Antistrophe I. — Que me chérisse la chasteté, le plus beau présent des dieux ! Que jamais la redoutable Cypris ne suscite en moi disputes passionnées et querelles insatiables en frappant mon coeur d’amour pour un lit étranger ! Qu’elle respecte les ménages et les pacifie en réglant d’un esprit pénétrant les différends entre époux !

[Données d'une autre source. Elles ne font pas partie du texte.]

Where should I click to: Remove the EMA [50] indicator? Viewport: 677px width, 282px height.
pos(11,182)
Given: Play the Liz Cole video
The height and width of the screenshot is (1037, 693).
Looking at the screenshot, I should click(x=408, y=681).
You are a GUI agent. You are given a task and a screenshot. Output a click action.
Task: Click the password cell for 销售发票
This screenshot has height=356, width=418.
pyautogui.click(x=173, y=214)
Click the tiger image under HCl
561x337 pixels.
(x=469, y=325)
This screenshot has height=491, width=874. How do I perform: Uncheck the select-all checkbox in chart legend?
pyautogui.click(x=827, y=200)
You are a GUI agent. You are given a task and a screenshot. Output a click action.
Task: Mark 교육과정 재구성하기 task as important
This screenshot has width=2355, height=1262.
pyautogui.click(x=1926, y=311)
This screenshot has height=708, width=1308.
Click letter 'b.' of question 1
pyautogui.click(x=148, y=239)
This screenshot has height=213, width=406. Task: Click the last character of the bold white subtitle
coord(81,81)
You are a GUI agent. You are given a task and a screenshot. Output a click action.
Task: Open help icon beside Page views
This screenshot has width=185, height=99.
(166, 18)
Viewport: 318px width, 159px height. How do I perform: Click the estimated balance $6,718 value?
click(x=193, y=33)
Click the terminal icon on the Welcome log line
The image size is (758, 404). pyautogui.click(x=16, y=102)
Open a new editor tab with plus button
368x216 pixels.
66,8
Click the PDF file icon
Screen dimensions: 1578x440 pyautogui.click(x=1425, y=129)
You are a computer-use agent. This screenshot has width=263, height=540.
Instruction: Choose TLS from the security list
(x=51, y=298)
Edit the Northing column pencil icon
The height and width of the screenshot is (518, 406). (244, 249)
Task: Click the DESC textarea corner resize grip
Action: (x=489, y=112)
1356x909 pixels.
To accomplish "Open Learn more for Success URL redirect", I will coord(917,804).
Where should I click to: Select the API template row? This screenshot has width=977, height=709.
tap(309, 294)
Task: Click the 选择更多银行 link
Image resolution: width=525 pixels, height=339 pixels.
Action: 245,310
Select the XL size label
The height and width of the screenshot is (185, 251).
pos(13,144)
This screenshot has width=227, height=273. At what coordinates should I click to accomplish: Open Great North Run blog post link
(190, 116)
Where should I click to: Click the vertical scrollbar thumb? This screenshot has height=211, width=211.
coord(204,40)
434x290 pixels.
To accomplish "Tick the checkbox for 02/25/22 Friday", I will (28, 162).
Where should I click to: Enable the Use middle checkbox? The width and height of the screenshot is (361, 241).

Strophe II. — O patrie, ô demeure, puissé-je ne pas être sans cité et traîner une pénible existence dans la détresse et les plus lamentables des souffrances ! Que la mort, oui la mort, me dompte avant que j’atteigne ce jour ! Entre les peines, il n’en est point de pire que d’être privé de la patrie.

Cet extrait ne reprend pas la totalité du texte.